Criterion Extras: Martin Scorsese has filmed a brief introduction to the film and particularly its restoration, presenting comparisons of how the film was beforehand (rather patchy) and afterwards. It’s this stunningly restored print that forms the basis of the Criterion edition, and it really is beautiful to look at. Of course, Scorsese loves the film. He loves it more than I ever will, and probably more than you. In fact, his personal memorabilia is also presented in another extra, a series of photographs, which also includes lobby cards, posters and stills from the production. There’s a short documentary made by British TV which features interviews with the (at that time) surviving personnel like cinematographer Jack Cardiff and his assistant Chris Challis, which is intermittently interesting, as well as a fawning interview with Powell’s widow Thelma Schoonmaker. There’s also a commentary, which takes the form more of an essay about the film by Ian Christie, intersplicing commentary from the ubiquitous Scorsese as well as from Shearer, Goring and Cardiff again (who despite his age at the time sounds in good health and is sharp about his artistry on the film). Finally, there are storyboards of the ballet sequence, and a reading from the original fairy tale by Jeremy Irons (which is an alternate soundtrack to the film, so it’s quite long).

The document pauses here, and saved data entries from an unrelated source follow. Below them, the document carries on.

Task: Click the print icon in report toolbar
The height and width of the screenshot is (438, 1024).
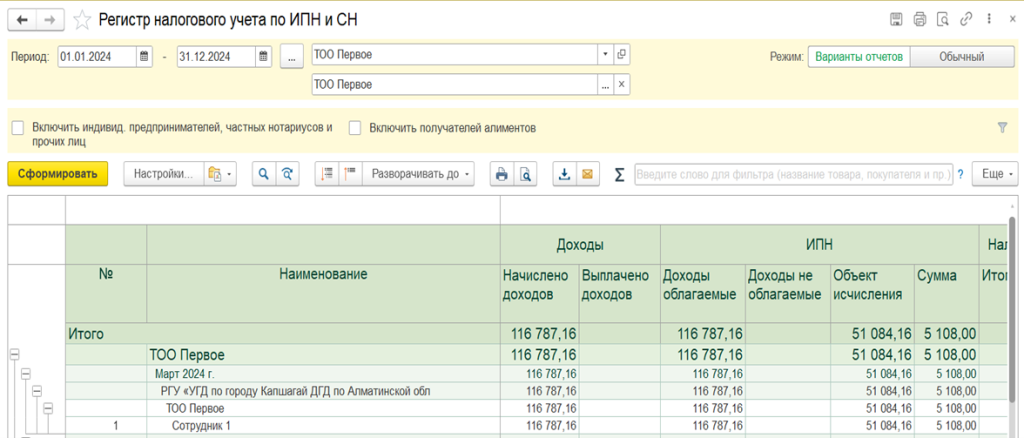Action: pyautogui.click(x=502, y=174)
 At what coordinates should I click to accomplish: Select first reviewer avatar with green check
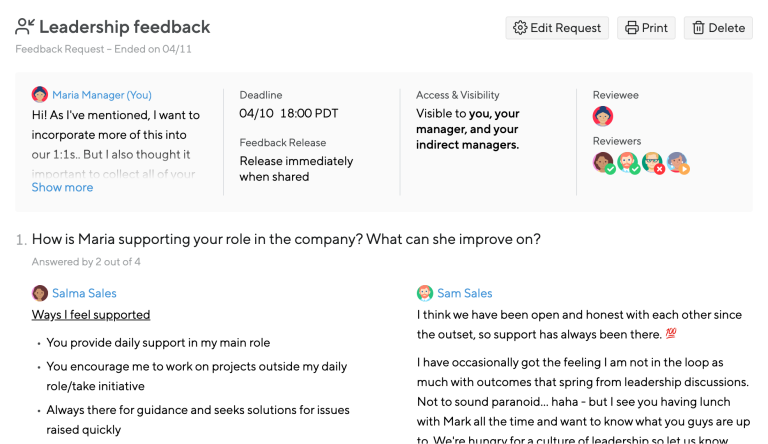pos(603,163)
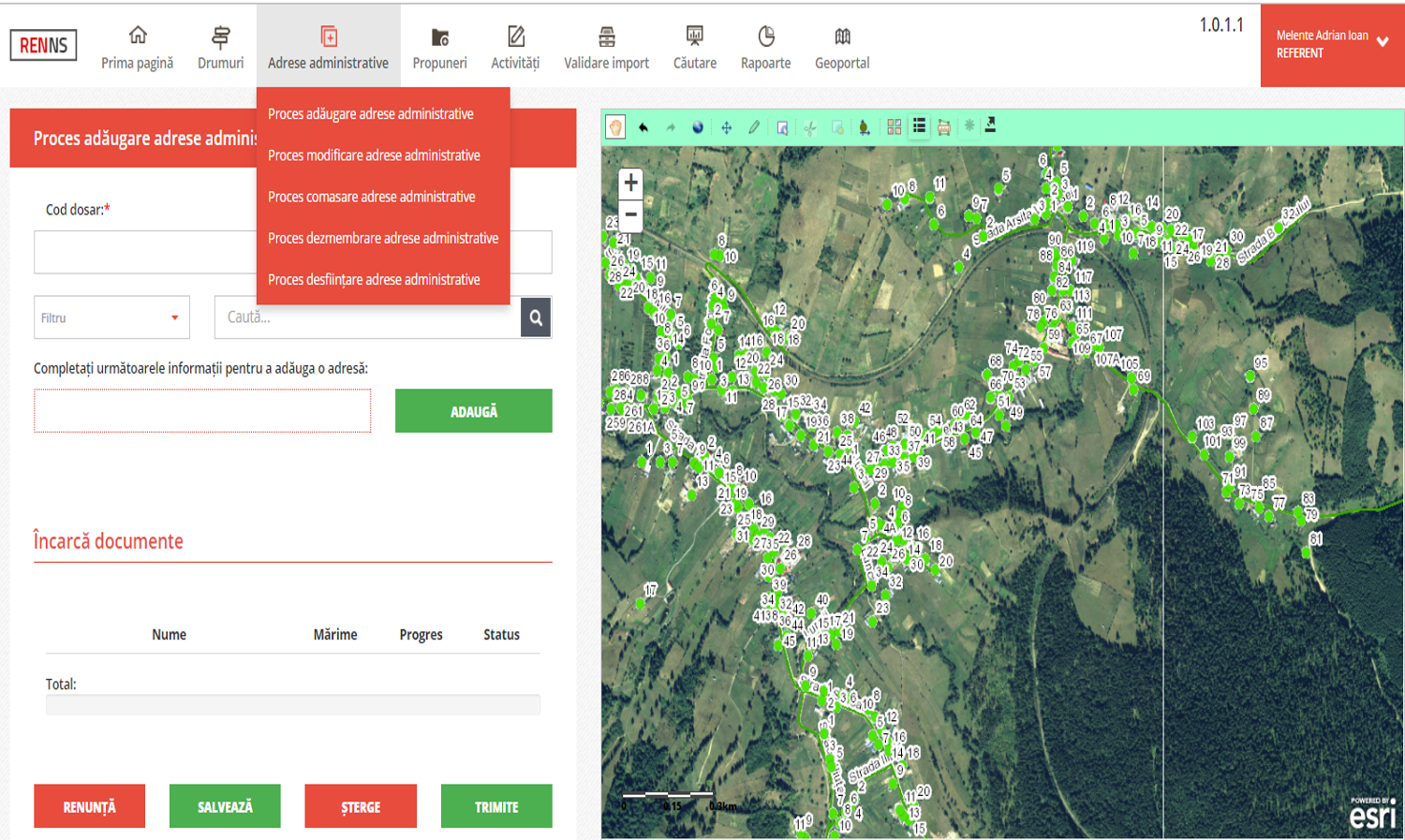
Task: Click the Caută search input field
Action: (x=367, y=317)
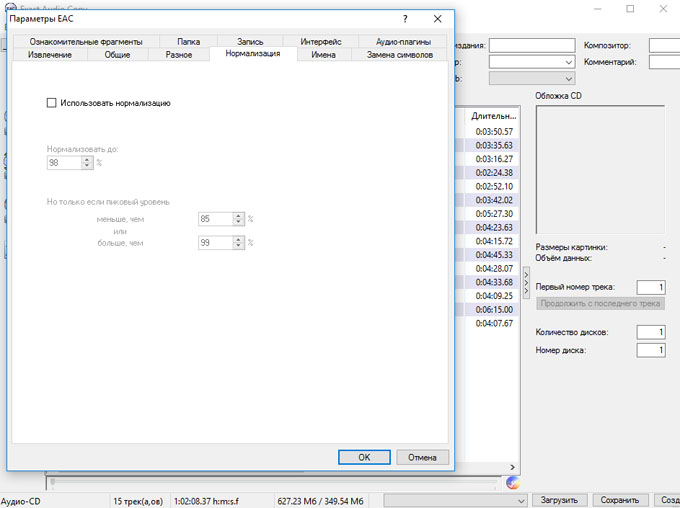This screenshot has height=508, width=680.
Task: Click the Первый номер трека input field
Action: coord(650,287)
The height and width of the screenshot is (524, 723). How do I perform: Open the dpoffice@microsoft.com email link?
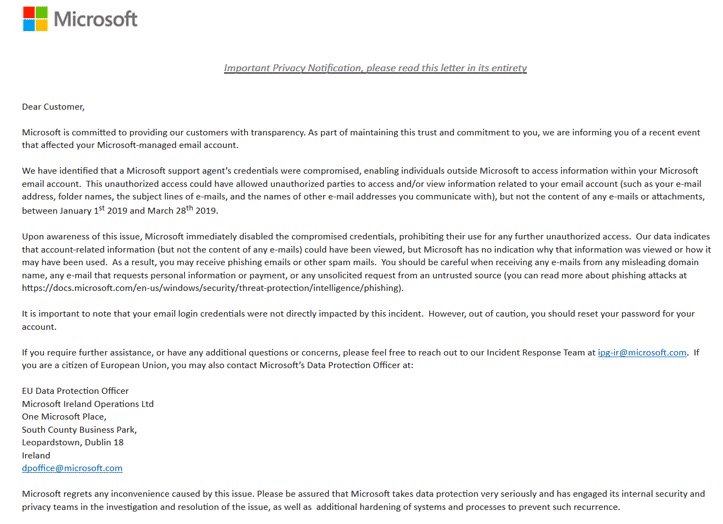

FILM REVIEW: Criterion Collection
Directors/Writers Michael Powell and Emeric Pressburger (based on the fairy tale De røde sko by Hans Christian Andersen); Cinematographer Jack Cardiff; Starring Moira Shearer, Anton Walbrook, Marius Goring; Length 133 minutes.

Seen at home (DVD), London, Saturday 12 April 2014 (and more recently on DVD at a friend’s home, London, Sunday 19 July 2015, not to mention years earlier on VHS at home, Wellington).

Criterion Sunday 32: Oliver Twist (1948)

After Great Expectations of a few years earlier (reviewed last week), comes another David Lean adaptation from the works of Charles Dickens and it is far superior. Guy Green outdoes his earlier cinematographic efforts with vast inky pools of blackness from which characters emerge into a shadowy, grey lost world, immured deep in England’s memory, as orphan Oliver is born at a workhouse to a mysterious woman who dies in childbirth, and inducted into a life of poverty and hard grind. It all resolves itself neatly by the end, but it’s given vivacity by the acting, particularly Robert Newton as a frantic Bill Sikes, Kay Walsh as his moll girlfriend, and of course the young John Howard Davies as Oliver. Nowadays the film is most known for Alec Guinness’s creepy comedic turn as Fagin, though I feel Criterion’s liner notes suggesting it’s not anti-semitic because he’s never called a Jew within the film is somewhat disingenuous: it’s clearly a caricature and a fairly unflattering one at that. Still, Fagin is a fairly small element within the whole film, which remains impressive most of all for its beautifully filmed vision of a world that must have felt within reach in 1948 given the ravages of the era in which it was made.

Criterion Extras: Aside from those liner notes, there’s just a trailer and English subtitles, so this is a bare bones package.


FILM REVIEW: Criterion Collection
Director David Lean; Writers Lean and Stanley Haynes (based on the novel by Charles Dickens); Cinematographer Guy Green; Starring John Howard Davies, Kay Walsh, Alec Guinness, Robert Newton; Length 116 minutes.

Seen at home (DVD), London, Sunday 5 July 2015.